Pacho Alonso, born on August 22, 1927, in the neighborhood of La Trocha in Santiago de Cuba and was a singer and conductor who is credited with creating the musical form “pilón” in collaboration with percussionist and composer Enrique Bonne.

He made his debut on the Oriental Radio Network under the name Oscar Alonso. In 1946 he traveled to Havana and at the age of 18 he met José Antonio Méndez, who introduced him to the Mil Diez Station. However, Pacho returned to Santiago to conclude his teaching studies at the Normal School for Teachers in this city where he graduated.

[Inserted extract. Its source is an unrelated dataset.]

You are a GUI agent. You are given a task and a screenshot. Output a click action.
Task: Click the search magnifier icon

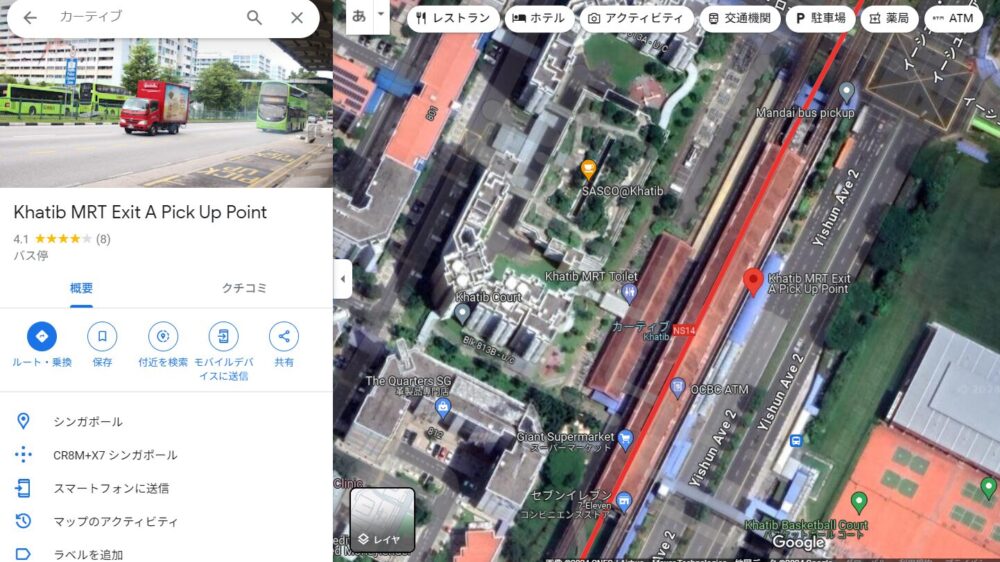[254, 17]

In 1946, the pianist, reciter, and teacher of English, and also from Santiago, Luis Carbonell, worked as artistic director of several amateur programs at CMKC Station. Stimulated by him, Pacho Alonso, who at that time was eighteen years old, appeared on a program singing the bolero ‘Pity of you’, with which he obtained one of his first triumphs as a singer.

From 1951 to 1954, Pacho Alonso, together with maestro Mercerón, carried out extensive work as an orchestra singer, performing in countless popular dances, cabarets, and in different programs on the Oriental Radio Network and on other stations in his hometown.

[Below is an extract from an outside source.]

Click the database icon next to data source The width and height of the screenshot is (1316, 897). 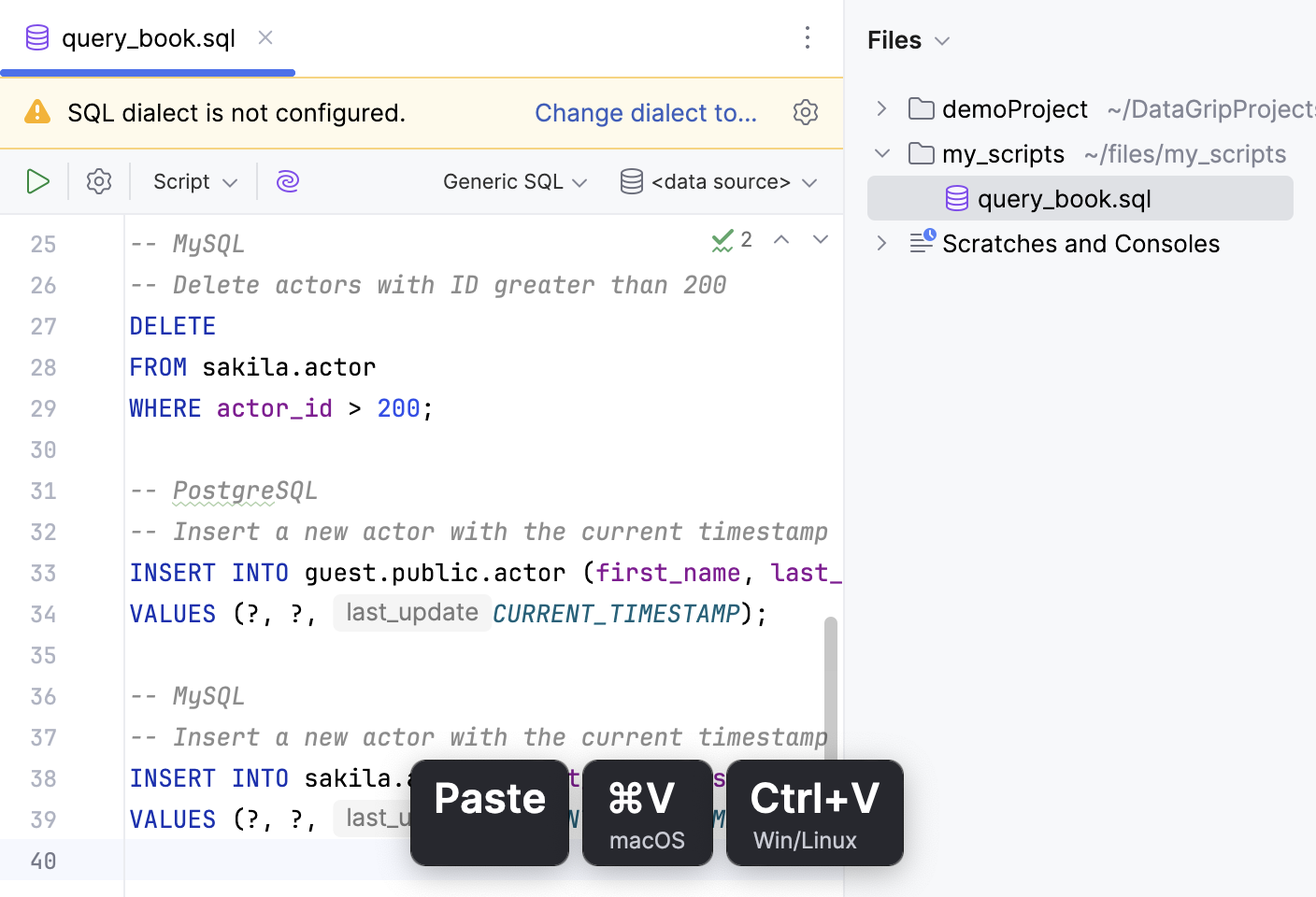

His first group founded in 1952: Pacho Alonso and his Modernistas. From the first moments, he impregnated the group with him as a fundamental characteristic, his marked accentuation, eminently from Santiago. With such recognition from the dancing public, he obtained his first triumphs on the stages of nightclubs such as El Copa Club and San Pedro del Mar.

In the mid-1950s he recorded his first album: Cha-Cha-Cha de la Reina, a successful creation by Enrique Bonne accompanied by the Mercerón orchestra.

In 1957, Pacho appeared for the first time on television for a week with his group on the program “El Show del Mediodía”, on channel 6 of CMQ TV. That same year he recorded for the GEMA albums the numbers entitled Meñoñón (son montuno) and Serenata de Haiti.

With that firm decision at the end of the fifties, Pacho settled in Havana, and as the first step in 1958, he restructured his group under the name of Pacho Alonso and his Bocucos. In the 1950s, Alonso sang with Benny Moré and Fernando Álvarez, a trio popularly known as “Los Tres Mosqueteros.”

In 1964, composer Enrique Bonne, a great friend of Pacho, proposed to him the incorporation of his new rhythm called pilón. This modality, with antecedents in the eastern organ, takes its name from the rustic instrument where the peasants ground coffee. The pylon was the pinnacle of success for the Alonso-Bonne duet. From the first moments, the rhythm caught between the members of Los Bocucos,
which with their touches and suggestions finished outlining the Ritmo Pilón, together with the invaluable contributions in the field and the dance created by Pacho Alonso himself None of the variants later developed by them, such as the Simalé and the UPA UPA, although they were very popular, they achieved that level of popularity.

In 1967 Pacho decided to form a new group called Pacho Alonso y sus Pachucos, which was characterized by a more contemporary timbral sound to which Pacho added a new repertoire.